I was eventually diagnosed with Transverse Myelitis in 2012. The neurologist said there is a possibility it can develop into Multiple Sclerosis. But because I had never been as bad as I was in 2007, he was confident that if I did get MS, it wouldn’t be a terribly aggressive or progressive form.
These days, the TM symptoms are always there, it’s migrated over to my left side. It doesn’t have the same power as my right side and it always feels numb and heavy. And the symptoms play up from time to time like dexterity and mobility problems, pins and needles, and numbness. They will turn up full volume if I have a bad migraine.

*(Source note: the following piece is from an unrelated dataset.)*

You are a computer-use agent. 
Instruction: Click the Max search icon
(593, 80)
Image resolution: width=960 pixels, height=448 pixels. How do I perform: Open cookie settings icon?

I’m always in pain from both TM and Fibromyalgia. The chronic fatigue is extremely life limiting as are the migraines. To the outside world I look and seem absolutely fine, not many people know how my life really is except those closest to me. I have to spend a lot of it at home and my life revolves around ensuring I’m well enough to work. During the week, all I have in my battery power is for work. I need to use my phone Reminders to run my life because of the brain fog and cognitive problems. I can’t just go about my business and do this, that and the next thing like most take for granted. I have to manage my illnesses and think “right if I go to A, then that means I can’t go to B, otherwise I’d be too ill to do C.”
But this is my life and I try to get on with it as best I can. I’m happy at home, I’m happy to see my friends for lunch dates, I’m happy taking it easy, my social life is limited to ensure I’m well enough to work and that’s fine, I love my job. I live in a lovely flat, I have great friends and family. And I now have an amazing boyfriend I am moving in with very soon!
Of course, I feel horrendous all the time and of course, life is difficult. But if I’m ever feeling sorry for myself, I just need to remember how far I’ve come since 2007. There are people in this world far worse off than I am. My aim is that my story can provide hope for others with Transverse Myelitis.